## How to complete this task
Could you filter the records below and keep only the lines with the word "computer"?

## Extracted data

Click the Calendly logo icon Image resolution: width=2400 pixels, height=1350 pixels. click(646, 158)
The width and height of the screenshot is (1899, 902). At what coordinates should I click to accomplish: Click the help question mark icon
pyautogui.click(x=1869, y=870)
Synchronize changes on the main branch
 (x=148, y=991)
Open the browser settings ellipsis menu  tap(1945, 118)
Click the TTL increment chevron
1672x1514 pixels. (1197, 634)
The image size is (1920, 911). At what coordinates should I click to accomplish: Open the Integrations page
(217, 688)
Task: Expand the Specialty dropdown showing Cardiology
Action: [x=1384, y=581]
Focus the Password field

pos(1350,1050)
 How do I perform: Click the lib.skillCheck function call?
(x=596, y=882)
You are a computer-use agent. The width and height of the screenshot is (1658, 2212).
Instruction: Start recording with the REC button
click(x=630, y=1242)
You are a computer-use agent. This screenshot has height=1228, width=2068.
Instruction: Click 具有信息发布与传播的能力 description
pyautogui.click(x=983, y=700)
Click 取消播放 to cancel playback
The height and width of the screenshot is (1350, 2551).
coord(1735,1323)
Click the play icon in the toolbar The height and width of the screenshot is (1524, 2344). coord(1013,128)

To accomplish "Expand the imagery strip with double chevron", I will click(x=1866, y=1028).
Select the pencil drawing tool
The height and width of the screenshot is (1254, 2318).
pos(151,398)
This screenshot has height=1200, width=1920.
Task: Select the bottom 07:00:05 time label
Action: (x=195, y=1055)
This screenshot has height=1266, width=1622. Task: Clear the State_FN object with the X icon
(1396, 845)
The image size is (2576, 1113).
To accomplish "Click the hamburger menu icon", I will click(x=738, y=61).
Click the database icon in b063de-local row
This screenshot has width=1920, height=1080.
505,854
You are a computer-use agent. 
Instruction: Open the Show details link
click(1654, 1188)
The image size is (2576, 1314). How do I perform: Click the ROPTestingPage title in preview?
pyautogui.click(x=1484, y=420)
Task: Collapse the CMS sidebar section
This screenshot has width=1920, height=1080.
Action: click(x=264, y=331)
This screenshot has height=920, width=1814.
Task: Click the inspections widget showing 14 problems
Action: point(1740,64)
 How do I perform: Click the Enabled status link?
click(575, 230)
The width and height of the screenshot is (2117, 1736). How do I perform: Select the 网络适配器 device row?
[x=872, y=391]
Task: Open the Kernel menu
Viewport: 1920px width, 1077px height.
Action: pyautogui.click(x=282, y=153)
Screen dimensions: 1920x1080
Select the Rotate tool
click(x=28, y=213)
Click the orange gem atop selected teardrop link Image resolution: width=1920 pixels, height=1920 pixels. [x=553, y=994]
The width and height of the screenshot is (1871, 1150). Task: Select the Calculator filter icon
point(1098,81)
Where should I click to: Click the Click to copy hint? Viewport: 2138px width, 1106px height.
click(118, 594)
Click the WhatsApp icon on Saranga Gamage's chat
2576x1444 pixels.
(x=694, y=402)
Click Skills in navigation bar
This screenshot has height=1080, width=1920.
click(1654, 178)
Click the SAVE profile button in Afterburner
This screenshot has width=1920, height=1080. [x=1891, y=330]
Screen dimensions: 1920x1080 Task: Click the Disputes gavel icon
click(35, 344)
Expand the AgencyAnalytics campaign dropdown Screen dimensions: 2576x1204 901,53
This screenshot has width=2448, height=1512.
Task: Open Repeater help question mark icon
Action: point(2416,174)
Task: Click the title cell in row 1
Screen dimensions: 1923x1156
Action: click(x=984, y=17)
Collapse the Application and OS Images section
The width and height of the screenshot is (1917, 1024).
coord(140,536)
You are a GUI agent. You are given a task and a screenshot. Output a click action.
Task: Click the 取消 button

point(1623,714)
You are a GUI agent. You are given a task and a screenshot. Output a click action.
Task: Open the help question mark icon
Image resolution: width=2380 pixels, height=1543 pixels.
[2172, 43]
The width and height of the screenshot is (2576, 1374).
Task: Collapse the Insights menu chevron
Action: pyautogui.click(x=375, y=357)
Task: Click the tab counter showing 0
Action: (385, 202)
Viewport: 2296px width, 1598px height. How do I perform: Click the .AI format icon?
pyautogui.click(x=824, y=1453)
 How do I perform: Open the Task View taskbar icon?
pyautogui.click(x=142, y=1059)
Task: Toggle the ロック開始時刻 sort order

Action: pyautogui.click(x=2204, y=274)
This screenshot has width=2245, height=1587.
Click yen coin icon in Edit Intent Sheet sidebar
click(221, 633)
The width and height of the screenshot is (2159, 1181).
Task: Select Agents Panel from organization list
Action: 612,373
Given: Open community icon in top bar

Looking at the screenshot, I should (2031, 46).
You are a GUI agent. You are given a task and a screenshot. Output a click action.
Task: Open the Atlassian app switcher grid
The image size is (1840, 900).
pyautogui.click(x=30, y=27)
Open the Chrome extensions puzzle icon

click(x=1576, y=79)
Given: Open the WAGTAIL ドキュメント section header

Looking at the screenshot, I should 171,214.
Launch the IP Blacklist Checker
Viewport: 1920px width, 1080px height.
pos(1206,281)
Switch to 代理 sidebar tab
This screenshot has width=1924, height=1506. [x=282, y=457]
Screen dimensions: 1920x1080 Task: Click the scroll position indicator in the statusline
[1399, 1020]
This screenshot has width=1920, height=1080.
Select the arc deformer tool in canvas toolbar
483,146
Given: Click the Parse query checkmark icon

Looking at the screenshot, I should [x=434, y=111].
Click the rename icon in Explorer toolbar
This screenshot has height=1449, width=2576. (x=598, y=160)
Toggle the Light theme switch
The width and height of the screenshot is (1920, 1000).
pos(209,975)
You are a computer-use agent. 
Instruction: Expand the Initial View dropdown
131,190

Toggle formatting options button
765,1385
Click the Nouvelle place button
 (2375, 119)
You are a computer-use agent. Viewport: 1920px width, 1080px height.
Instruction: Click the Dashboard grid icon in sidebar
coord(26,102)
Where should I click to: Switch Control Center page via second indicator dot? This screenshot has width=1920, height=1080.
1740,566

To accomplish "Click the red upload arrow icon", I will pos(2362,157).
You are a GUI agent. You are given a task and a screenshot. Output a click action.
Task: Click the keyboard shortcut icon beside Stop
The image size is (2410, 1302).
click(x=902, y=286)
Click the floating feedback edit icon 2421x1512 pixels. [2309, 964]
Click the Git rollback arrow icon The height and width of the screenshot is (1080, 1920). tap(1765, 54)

## Solution to the exercise
You are a computer-use agent. The width and height of the screenshot is (1658, 2212).
You are a computer-use agent. This screenshot has height=1228, width=2068.
You are a computer-use agent. 
You are a computer-use agent. 
You are a computer-use agent. Viewport: 1920px width, 1080px height.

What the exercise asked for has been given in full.